Кажется, она удивилась.
– Хочу увидеть пирамиды, – сказал я.
– Какие? Египетские, что ли?
Я увидел, как на другом конце города, в своей однокомнатной, находящейся в рабстве у банка квартире, она размышляла, что ответить.
– Они маленькие, Саша, – наконец сказала она мне, как маленькому, – такие маленькие, что я даже удивилась, когда их впервые увидела.
– Пусть они будут хоть карликовые. Я хочу поехать и посмотреть на них. Что тут такого?
– Ты, я вижу, не в настроении, – констатировала она. – А я собиралась с тобой встретиться и, например, сходить в театр на Гришковца. Слышал о Гришковце?
– Не-а, – соврал я.
– Говорят, это добрый автор, а я его до сих пор не видела. Мне не с кем сейчас в театр идти, ты же знаешь, а я не люблю одна.
– Знаю. Так ведь я еду в Египет.
– Ладно, схожу с Константином, – вздохнула Инна. – Он, конечно, гей, но зато любит театр и никогда не оскорбит женщину.
– Но спать-то он с женщиной не сможет.
– Почему? В Космо писали, что, по последним исследованиям, многие европейки предпочитают иметь связь с геями, которые удивительно хорошо делают куннилингус. Дело в том, что им орально удовлетворять партнера не унизительно, как обычным мужчинам. Психологи даже говорят о скором возникновении новой половой генерации: лесбогеях. Представляешь, возникнет пол, в котором будут одновременно и лесбийские и гомосексуальные наклонности. Интересно, правда? Ну да ладно. Тебе действительно надо отдохнуть, Саша. Просто ничего не делать какое-то время. Поваляться, например, на пляже. Так что Египет – хорошая идея.

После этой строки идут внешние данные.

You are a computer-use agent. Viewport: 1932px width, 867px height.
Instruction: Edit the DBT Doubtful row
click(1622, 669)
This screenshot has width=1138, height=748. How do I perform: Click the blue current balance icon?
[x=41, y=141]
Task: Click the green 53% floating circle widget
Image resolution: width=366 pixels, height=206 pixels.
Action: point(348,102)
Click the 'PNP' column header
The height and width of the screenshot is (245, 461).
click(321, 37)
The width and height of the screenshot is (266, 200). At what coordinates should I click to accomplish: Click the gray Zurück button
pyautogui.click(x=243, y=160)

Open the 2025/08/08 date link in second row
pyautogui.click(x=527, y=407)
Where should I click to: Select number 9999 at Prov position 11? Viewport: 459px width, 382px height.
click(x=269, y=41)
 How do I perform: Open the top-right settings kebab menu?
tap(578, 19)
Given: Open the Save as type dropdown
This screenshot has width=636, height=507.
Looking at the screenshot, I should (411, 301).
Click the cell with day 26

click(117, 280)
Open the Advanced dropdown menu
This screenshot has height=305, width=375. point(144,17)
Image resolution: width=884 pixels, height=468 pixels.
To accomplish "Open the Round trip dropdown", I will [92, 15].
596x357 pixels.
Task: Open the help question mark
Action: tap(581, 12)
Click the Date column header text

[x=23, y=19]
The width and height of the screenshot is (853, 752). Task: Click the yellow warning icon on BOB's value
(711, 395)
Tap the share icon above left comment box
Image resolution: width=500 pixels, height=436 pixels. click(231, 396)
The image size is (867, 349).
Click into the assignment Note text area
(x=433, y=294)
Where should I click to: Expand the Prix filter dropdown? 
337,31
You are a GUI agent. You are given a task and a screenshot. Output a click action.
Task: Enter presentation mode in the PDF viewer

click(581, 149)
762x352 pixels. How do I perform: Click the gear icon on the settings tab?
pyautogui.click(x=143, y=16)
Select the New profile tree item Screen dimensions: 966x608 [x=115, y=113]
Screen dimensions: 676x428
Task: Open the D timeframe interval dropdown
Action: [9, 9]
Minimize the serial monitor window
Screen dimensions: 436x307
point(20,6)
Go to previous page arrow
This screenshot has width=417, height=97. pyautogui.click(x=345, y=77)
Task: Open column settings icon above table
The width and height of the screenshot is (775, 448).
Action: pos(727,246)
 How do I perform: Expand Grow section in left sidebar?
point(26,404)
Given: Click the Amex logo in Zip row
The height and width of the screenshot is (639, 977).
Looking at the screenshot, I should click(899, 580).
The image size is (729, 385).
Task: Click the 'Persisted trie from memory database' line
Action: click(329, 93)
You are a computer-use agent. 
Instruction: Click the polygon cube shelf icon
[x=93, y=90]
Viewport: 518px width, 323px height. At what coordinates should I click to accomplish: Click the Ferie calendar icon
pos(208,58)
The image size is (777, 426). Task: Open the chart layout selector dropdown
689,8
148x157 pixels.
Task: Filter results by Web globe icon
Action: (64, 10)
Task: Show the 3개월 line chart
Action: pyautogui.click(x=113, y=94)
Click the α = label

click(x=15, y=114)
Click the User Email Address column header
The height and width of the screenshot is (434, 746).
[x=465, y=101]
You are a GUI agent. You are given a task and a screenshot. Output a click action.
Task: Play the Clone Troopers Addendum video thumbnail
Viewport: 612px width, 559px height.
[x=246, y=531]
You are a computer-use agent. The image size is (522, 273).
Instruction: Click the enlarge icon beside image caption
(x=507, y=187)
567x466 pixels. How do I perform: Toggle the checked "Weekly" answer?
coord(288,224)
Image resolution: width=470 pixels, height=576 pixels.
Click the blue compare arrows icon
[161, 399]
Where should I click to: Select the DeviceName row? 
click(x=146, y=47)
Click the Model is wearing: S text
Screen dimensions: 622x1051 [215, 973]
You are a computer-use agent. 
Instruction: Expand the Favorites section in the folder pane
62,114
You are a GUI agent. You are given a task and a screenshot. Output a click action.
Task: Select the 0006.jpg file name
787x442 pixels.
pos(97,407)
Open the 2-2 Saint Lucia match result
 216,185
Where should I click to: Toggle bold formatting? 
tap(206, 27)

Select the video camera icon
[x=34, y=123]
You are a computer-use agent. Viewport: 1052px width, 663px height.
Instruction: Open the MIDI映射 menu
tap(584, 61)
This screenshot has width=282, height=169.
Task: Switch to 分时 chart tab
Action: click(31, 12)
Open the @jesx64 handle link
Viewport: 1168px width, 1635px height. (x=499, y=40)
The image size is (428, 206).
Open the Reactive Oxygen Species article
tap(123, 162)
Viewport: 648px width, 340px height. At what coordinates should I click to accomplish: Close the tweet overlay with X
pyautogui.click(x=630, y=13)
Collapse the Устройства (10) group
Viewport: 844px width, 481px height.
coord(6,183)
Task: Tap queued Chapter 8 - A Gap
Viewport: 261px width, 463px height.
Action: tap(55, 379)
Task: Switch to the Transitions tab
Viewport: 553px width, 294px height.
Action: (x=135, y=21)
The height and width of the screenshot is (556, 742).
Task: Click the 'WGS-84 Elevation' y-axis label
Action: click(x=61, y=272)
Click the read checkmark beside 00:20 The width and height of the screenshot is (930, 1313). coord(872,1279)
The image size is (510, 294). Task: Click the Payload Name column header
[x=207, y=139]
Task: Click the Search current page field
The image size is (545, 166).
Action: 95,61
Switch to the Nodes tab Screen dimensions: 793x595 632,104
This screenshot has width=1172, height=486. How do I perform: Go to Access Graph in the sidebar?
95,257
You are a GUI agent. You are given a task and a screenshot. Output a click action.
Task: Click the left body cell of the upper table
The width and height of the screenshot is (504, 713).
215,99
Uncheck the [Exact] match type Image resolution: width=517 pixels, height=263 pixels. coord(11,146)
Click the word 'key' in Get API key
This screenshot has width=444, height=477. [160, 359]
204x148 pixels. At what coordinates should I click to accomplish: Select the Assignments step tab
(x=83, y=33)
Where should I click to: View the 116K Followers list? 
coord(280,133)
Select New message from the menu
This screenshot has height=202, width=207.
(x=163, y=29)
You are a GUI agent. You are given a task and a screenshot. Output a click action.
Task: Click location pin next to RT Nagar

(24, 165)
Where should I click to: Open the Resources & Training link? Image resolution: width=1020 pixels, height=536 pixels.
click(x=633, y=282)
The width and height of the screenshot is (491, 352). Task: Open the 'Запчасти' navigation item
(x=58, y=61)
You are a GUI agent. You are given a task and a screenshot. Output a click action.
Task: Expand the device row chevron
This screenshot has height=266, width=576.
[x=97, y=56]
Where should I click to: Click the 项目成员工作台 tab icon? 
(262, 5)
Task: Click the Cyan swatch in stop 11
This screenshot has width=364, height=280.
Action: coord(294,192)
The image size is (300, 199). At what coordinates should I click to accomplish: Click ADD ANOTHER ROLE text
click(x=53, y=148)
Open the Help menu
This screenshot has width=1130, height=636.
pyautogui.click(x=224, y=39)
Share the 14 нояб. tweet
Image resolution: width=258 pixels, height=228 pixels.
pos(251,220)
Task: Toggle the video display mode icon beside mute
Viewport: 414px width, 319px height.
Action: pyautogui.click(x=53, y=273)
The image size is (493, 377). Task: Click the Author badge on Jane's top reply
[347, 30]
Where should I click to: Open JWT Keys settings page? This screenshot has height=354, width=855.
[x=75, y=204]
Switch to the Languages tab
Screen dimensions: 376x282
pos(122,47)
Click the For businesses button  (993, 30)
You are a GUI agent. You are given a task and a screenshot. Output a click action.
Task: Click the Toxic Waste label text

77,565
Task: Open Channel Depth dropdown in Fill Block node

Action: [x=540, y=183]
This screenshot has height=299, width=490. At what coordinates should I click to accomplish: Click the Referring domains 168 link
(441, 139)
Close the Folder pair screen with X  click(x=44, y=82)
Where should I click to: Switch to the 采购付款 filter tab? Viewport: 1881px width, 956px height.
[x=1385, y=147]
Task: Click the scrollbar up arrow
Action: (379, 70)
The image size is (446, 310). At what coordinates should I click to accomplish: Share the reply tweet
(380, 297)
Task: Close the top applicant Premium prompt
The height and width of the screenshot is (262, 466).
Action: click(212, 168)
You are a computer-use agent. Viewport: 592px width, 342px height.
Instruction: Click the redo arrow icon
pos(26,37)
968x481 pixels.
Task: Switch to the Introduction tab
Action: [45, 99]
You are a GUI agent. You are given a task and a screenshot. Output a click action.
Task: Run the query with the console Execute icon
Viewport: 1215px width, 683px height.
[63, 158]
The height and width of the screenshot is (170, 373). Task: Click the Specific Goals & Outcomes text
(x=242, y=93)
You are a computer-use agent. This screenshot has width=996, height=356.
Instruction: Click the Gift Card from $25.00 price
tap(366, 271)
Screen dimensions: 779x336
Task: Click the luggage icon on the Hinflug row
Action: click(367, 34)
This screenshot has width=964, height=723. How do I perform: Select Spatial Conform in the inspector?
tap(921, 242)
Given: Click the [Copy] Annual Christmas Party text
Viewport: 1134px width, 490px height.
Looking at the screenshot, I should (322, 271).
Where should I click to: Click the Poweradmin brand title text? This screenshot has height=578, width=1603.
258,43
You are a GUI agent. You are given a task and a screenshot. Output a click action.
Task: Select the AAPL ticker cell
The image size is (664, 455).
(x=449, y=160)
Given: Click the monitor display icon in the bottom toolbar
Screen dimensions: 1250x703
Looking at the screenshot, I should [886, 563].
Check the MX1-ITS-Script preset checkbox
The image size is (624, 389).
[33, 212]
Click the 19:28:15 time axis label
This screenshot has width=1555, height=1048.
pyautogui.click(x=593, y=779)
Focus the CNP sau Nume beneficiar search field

– Да я не перерабатываю, Инна.
– Знаю. Но тебе нужно сменить обстановку. Может, и работу.
– Может, и ориентацию? Стану первым русским лесбогеем. Обгоним Запад, а?
– Знаешь, психологи считают, что в твоем положении полезно влюбиться.
– Ну так влюби меня в кого-нибудь.
– Или завести собаку. Психологи говорят…
Я попрощался и положил трубку. В сущности, можно было, конечно, сходить с ней на доброго Гришковца. Минут через десять я позвонил Анне. Она была в тренажерном зале, в котором звучала музыка в стиле Тайбо.
– Влюби меня в кого-нибудь, – сказал я ей.
– Что?
Я повторил.
– Да я бы рада, – весело сказала Анна, наматывая метры по беговому тренажеру. – Но ты же знаешь, Саш, как обстоят дела: моим подругам ты не подходишь, они не подходят тебе. Для моих подруг надо наплодить самцов из журнала «Men’s health». А для мужчин вроде тебя – клонировать героинь из старых советских фильмов.
– Это большеглазых, с покатыми плечиками, с крепкими руками и в юбках колоколом? – заинтересовался я.
– Ага, комсомолочек. Чтобы мозги пропесочивали. А лучше задницу, где они у тебя находятся. Кстати, запишись в тренажерку, тебе надо мышцы развивать, чтобы меньше хандры было. Это недорого.
– Я в Египет еду, Анка. Хочу пирамиды посмотреть. Ни разу не видел, представляешь?
– Там море красивое, только арабы липнут… – учащенно дыша, сказала Анна. – Знаешь, мне Сережа звонил.
– Из Греции?
– Нет, с Кипра. Он переехал на Кипр, нашел неплохую работу в ресторанном бизнесе. Зовет к себе.
– Ты поедешь? А как же нынешний ухажер?
– Какой?
– Ну, тот, что цветы на работу присылал с запиской. У него, ты говорила, джип «БМВ».
– Ну его! – весело дышала Анна. – Все что мне нужно, это любовь. И тебе тоже.
– Точно?
– Точно, – сказала она.
– Почему же тогда мы не вместе?
– Ладно, давай, – засмеялась Анна, сильнее разгоняясь по тренажеру. – Езжай в свой Епипет, смотри пирамидки. – Телефон отключился.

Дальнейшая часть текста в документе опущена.